> [Excerpted text]
'''

# Product Recommender using Collaborative Filtering and LanceDB

We are going to use **LanceDB** and **Collaborative Filtering** to recommend products based on a user's past buying history. We used the <a href="https://www.kaggle.com/datasets/yasserh/instacart-online-grocery-basket-analysis-dataset">**Instacart dataset**</a> as our data for this example.



## Credentials

Copy and paste the project name and the api key from your project page.
These will be used later to [connect to LanceDB Cloud](#scroll-to=5q8m6GMD7sGu)

In [2]:
project_slug = "your-project-slug"  # @param {type:"string"}

In [3]:
api_key = "sk_..."  # @param {type:"string"}

You can also set the LANCEDB_API_KEY as an environment variable with one of the options below

In [3]:
!export LANCEDB_API_KEY="sk_..."

In [None]:
import os
import getpass

os.environ["LANCEDB_API_KEY"] = getpass.getpass("Enter Your LANCEDB API Key:")

## Get dataset
Download and unzip the dataset from LanceDB s3 bucket.

'''

> [Record extracts]

'''

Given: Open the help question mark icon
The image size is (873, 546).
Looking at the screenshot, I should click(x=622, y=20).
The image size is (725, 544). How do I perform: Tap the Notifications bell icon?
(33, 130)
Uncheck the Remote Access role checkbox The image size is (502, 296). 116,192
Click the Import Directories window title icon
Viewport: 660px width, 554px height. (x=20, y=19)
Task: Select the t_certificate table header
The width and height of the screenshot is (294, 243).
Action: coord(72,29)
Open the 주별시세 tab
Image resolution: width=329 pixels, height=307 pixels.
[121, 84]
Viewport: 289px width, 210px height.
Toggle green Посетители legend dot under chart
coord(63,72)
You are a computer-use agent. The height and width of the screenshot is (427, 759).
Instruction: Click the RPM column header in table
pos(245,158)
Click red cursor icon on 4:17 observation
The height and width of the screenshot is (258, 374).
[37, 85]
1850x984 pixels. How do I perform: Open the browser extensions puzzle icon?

'''
'''

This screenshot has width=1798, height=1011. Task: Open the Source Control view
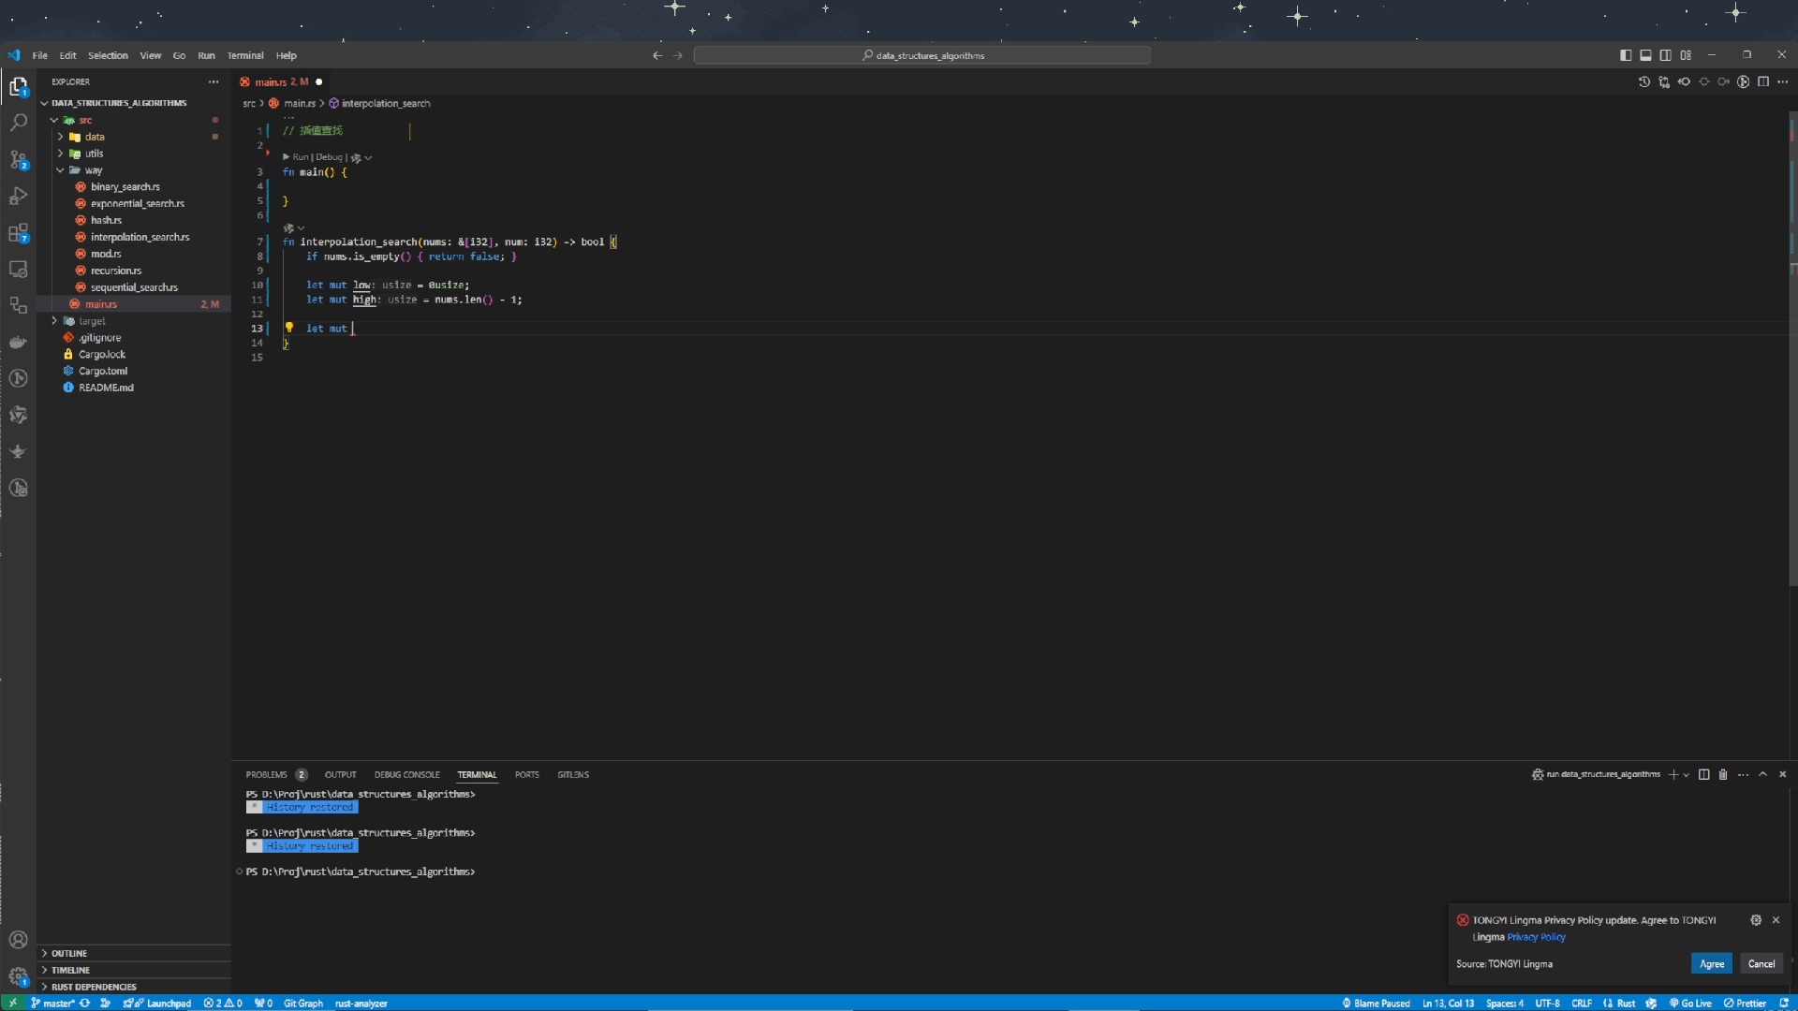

'''
'''

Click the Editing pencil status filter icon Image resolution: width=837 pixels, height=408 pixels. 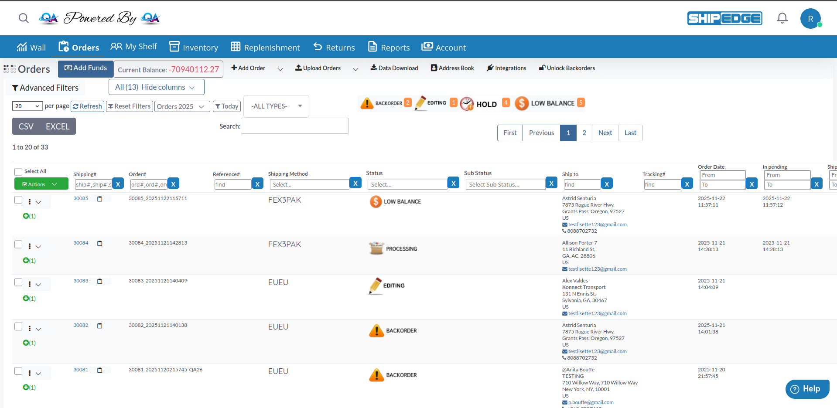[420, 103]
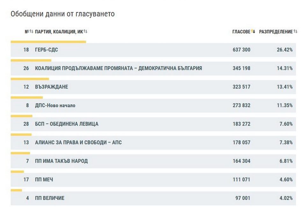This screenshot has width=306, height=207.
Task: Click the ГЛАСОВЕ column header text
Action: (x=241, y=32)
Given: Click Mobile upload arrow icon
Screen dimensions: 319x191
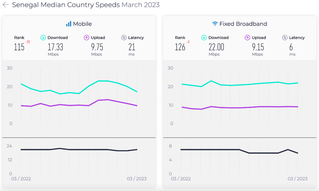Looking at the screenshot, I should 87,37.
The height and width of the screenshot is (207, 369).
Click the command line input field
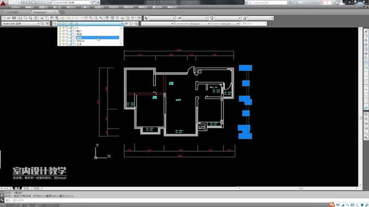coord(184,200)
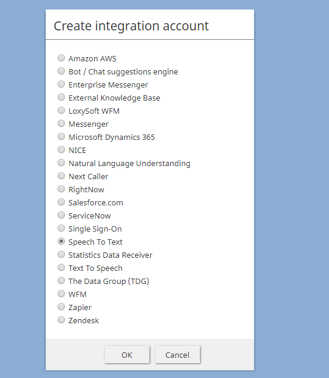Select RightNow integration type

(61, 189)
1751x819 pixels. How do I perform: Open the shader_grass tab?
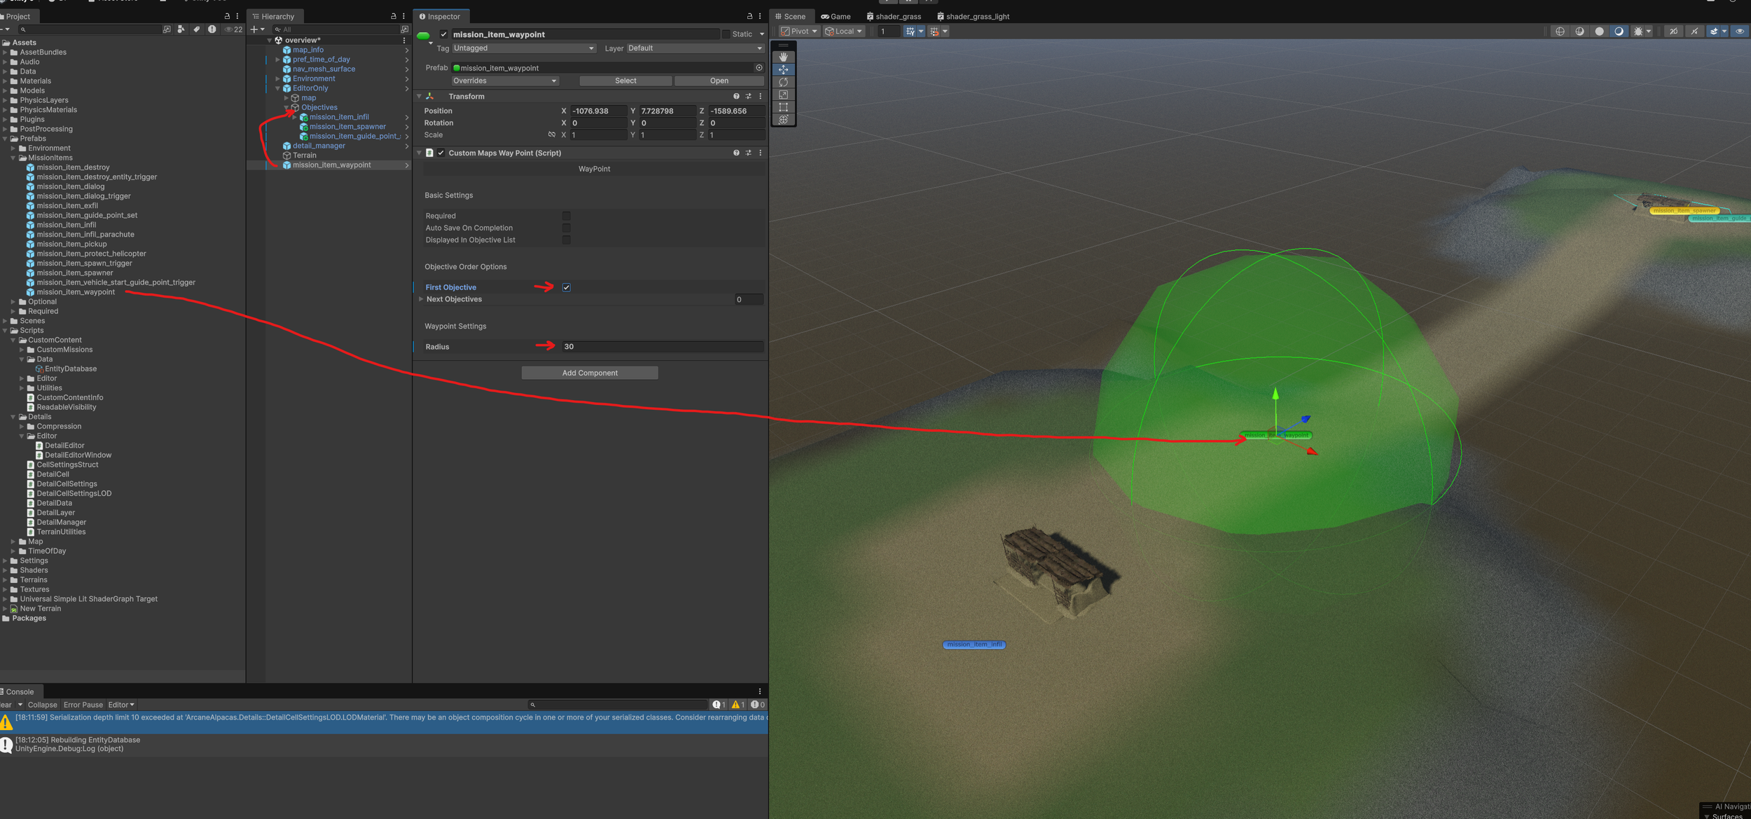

'''

> [Brief]
According to the product recommender text, which dataset supplies the data for the example?

> [Exercise answer]
The Instacart dataset.